Un an après le début des bouleversements politiques en Afrique du Nord, cette tendance négative devrait toutefois être mécaniquement corrigée dès la mi-janvier du fait d'un effet de base favorable. Reste à savoir si celui-ci s'accompagnera d'un rebond réel. Or, la séquence électorale à venir est de nature, comme à l'accoutumée, à affecter les ventes et les départs du printemps. En outre, le nouveau ralentissement économique annoncé voire une récession pèserait sur la consommation des ménages, tout comme sur le voyage d'affaires.

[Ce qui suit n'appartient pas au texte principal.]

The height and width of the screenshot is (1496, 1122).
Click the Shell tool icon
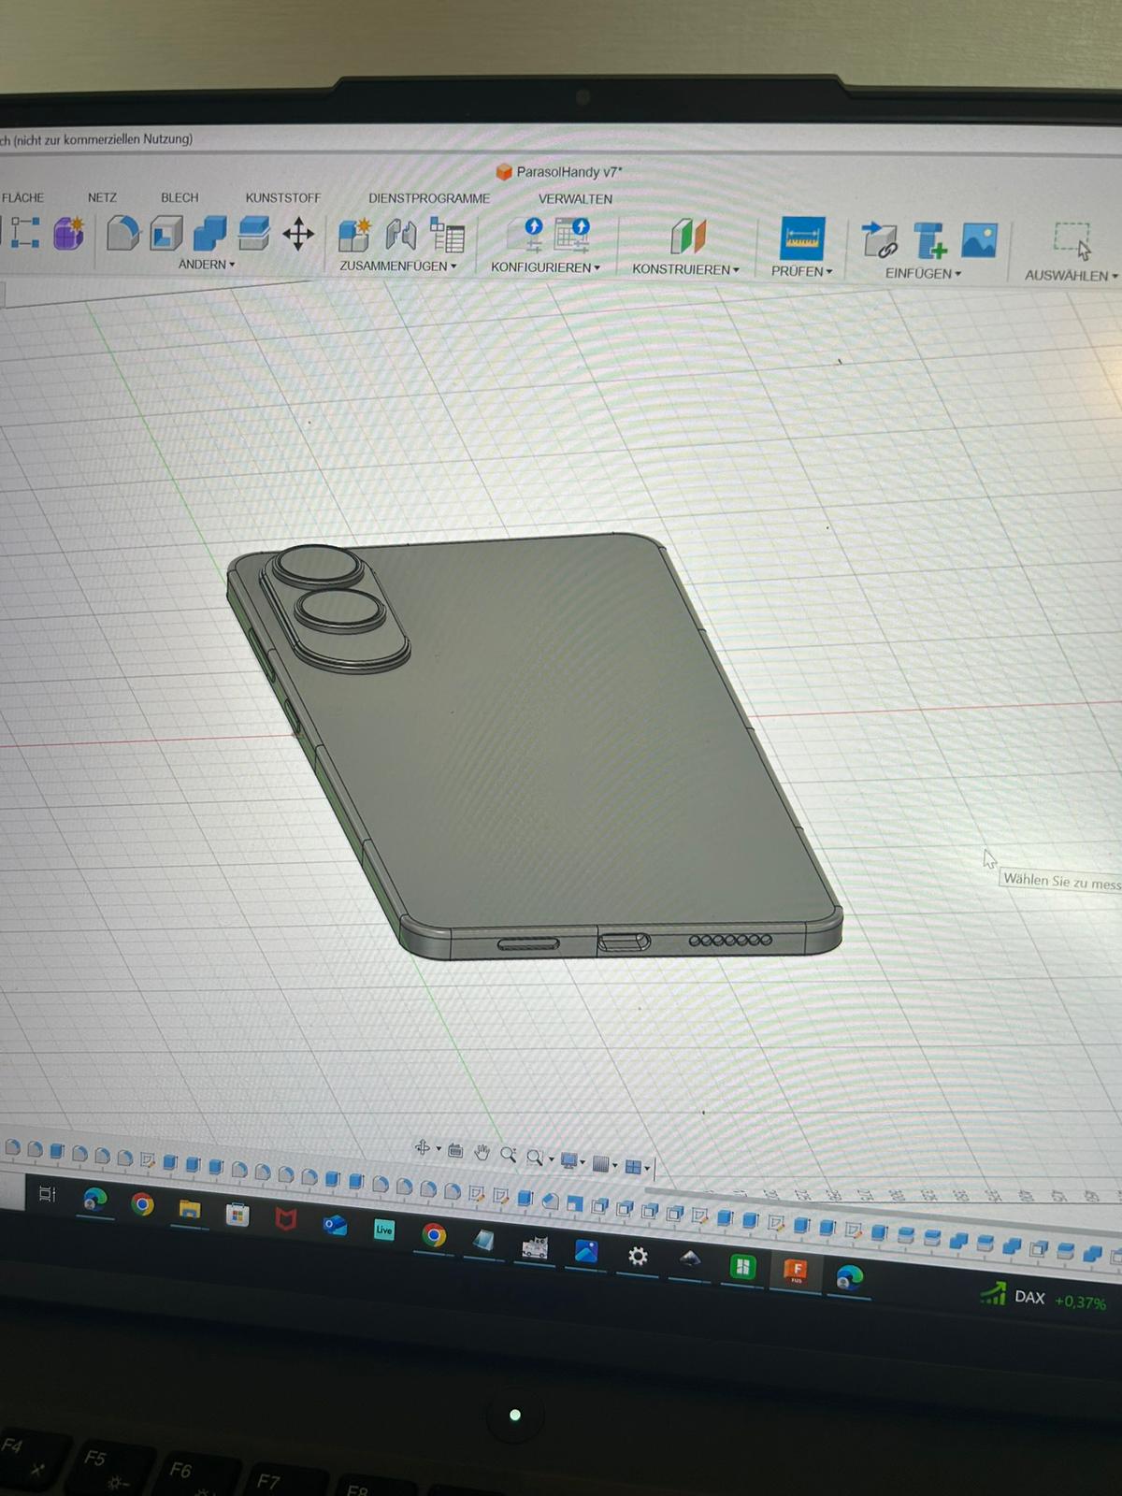[166, 233]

Les grands acteurs de ce secteur s'attendent déjà à une année difficile. Le directeur général d'American Express Voyages d'Affaires, Eric Audoin, pronostique une croissance de 1% en moyenne sur l'ensemble des segments de marché, après 5% l'an dernier, son homologue de Carlson Wagonlit Travel (CWT), Bertrand Mabille, parle quant à lui de « 0% au mieux ». En conséquence, la bagarre devrait être rude sur le marché des PME, considéré comme moins volatile que celui des grands comptes, et sur lequel les réseaux d'indépendants restent bien placés à condition d'être technologiquement bien outillés.

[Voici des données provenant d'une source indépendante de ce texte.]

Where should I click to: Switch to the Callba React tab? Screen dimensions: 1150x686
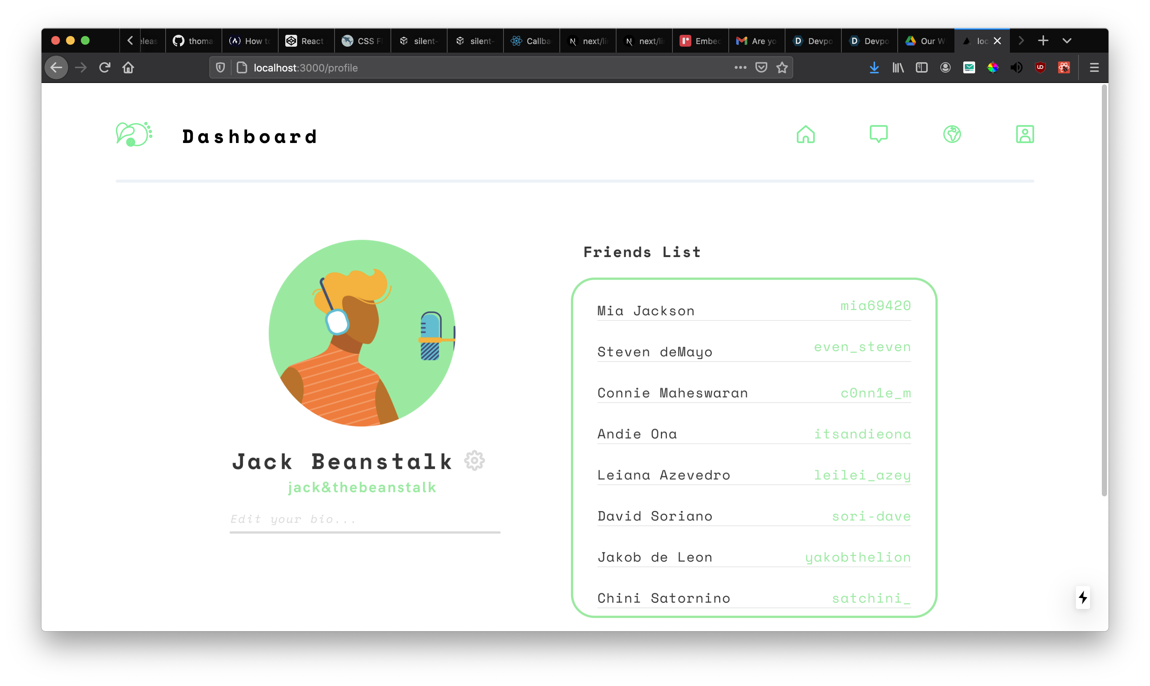[x=531, y=41]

Avec leurs deux grands marchés potentiellement en repli, les agents de voyages vont devoir faire le dos rond. Chez AS Voyages, on fait d'ailleurs état de « budgets très prudents ». « Si l'activité est plate, on sera content », déclare même son directeur général, Philippe de Saint Victor. Autre exemple, Sophie Le Guyon, la patronne de Cora Voyages, le pôle voyages du groupe de distribution (17 agences + activité Internet) s'attend à une année « compliquée » après un exercice 2011 à l'étale avec un volume d'affaires de 17,6 millions d'euros pour 50.000 clients.

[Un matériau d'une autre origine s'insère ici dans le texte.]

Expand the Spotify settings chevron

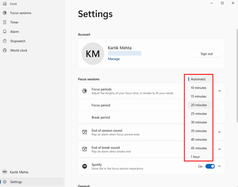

Or, le secteur, toujours bousculé par l'essor du commerce électronique en dépit d'importants travaux d'adaptation -les grands réseaux d'indépendants ont aujourd'hui une stratégie « multi-canal » -, apparaît déjà fragilisé. « Depuis deux ans, distributeurs et producteurs (de voyages, NDLR) ont perdu 4.000 emplois », rappelle le président du SNAV, Georges Colson. Signe des temps, ce dernier mène des discussions avec les pouvoirs publics en vue de reconduire le dispositif permettant de mieux rémunérer les salariés lors de période de chômage partiel. Une mesure à laquelle non seulement des « petits » mais aussi « beaucoup de groupes » ont recours, observe Georges Colson.

Mais la véritable menace n'est peut être pas conjoncturelle ni vraiment tangible à ce stade. Le secteur s'achemine en effet vers une nouvelle donne avec l'arrivée de Google dans l'univers du voyage.